Mi è venuto un dubbio: e se tutti i prodotti a base di ipoclorito (varechina o candeggina) fossero finiti in acqua? Ne basterebbero percentuali rilevabili per fare uno sterminio. Avendo avuto acquari per un trentennio, posso dirvi che anche il cloro presente nelle nostre condutture è letale per pesci tropicali, per esempio. Se pensate che tutti stanno sanitizzando usando prodotti a base di ipoclorito (quando il semplice ozono sarebbe non solo più efficace, ma anche innocuo), ho la ragionevole certezza che la dispersione nell’ambiente (quindi Tevere) sia la diretta causa di questa moria.
Gentile Sig. Mauro è una delle ipotesi ventilate (riportata giorni fa anche da Repubblica); l’acqua piovana, caduta in quantità, raccoglierebbe detriti, terra, sporcizia, rifiuti e inquinanti che poi riverserebbe direttamente nel fiume. Sebbene il Tevere non sia in secca (il livello delle acque è per la stagione nella norma) non si sono registrati però nei giorni passati cambiamenti di livello o di colore delle acque, aspetti tipici che si notano dopo forti acquazzoni. Il mistero rimane.

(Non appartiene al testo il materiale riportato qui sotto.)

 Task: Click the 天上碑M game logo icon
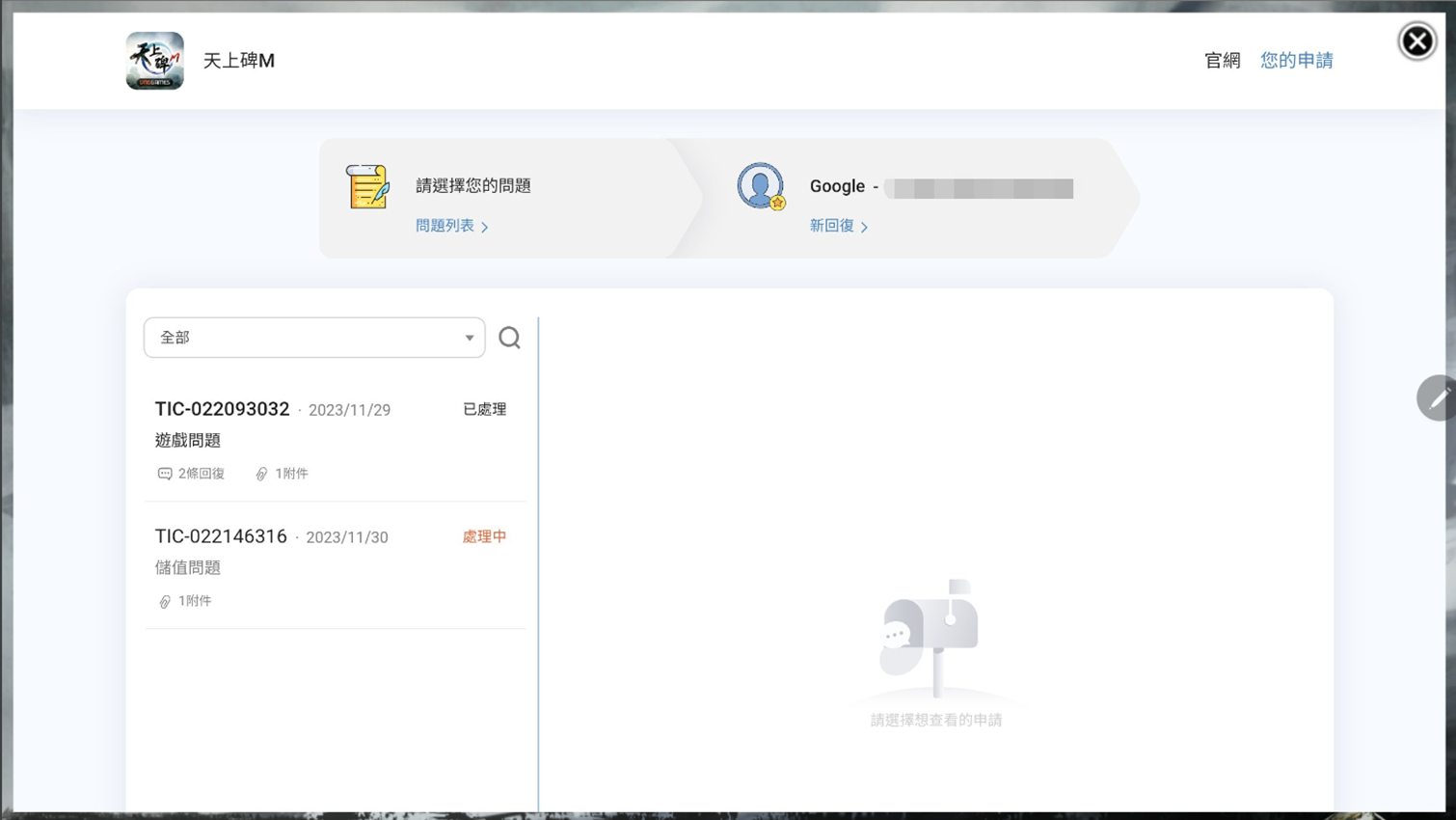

In aggiunta agli inquinanti vari e ai detriti, la pioggia mischiandosi alle acque dei collettori prima di riversarsi nel fiume va a caricarsi anche di una parte dei reflui che altrimenti finirebbero al depuratore. Io una volta sono passato vicino allo scarico sotto Ponte Milvio appena finito un acquazzone e da lì si riversava nel fiume una cascata di liquami marroni e maleodoranti, chiaramente di fogna. Stessa scena ho osservato un’altra volta da un appartamento che si affacciava su un tratto del Lungotevere di fronte allo sbocco di un collettore da cu usciva una grande quantità di acqua marrone scuro, anche in quel caso durante una forte pioggia. Ogni volta che piove forte una parte cospicua dei reflui urbani finisce direttamente nel Tevere. Non esiste a Roma coma in alcune città una rete che separi acque bianche da acque nere. Poveri pesci…
Riprendo dall’ottimo articolo di Francesco Gargaglia: “Prima di ponti, cavalcavia, strade e autostrade, forse sarebbe necessario provvedere al risanamento ambientale e idrogeologico di questo martoriato paese privo di ogni forma di controllo e manutenzione del territorio. Quelle migliaia di pesci morti nel Tevere sono un monito non solo per la per le istituzioni ma anche per noi: senza la nostra attenzione e vigilanza ogni ulteriore scempio sarà possibile”. Roma è nata sul Tevere, ma poi i Romani si sono dimenticati del loro fiume da quando non è più una risorsa per la città: e pensare che fino al 1500 ci si pescavano grandi storioni, come si può leggere sul Portico d’Ottavia.
Sul sito dell’ARPA Lazio è stata pubblicata la “Relazione sulla moria ittica del fiume Tevere” che oltre ad indicare le specie di pesci morti (barbo, cefalo calamita, cavedano, siluro, carpa, carasso) rileva come nelle acque siano state individuate due sostanze tossiche: la CIPERMETRINA usata nella lotta alle zanzare (il prodotto viene immesso anche nelle caditoie) e il CLOTHIANIDIN un prodotto altamente tossico per le api e pertanto vietato dal 2018. Sebbene i valori non siano particolarmente alti nella relazione si legge: “La presenza di tali sostanze non consente di escludere cause tossiche dovute a fenomeni temporanei e localizzati di contaminazione”.
Continuano comunque gli approfondimenti e gli ulteriori campionamenti.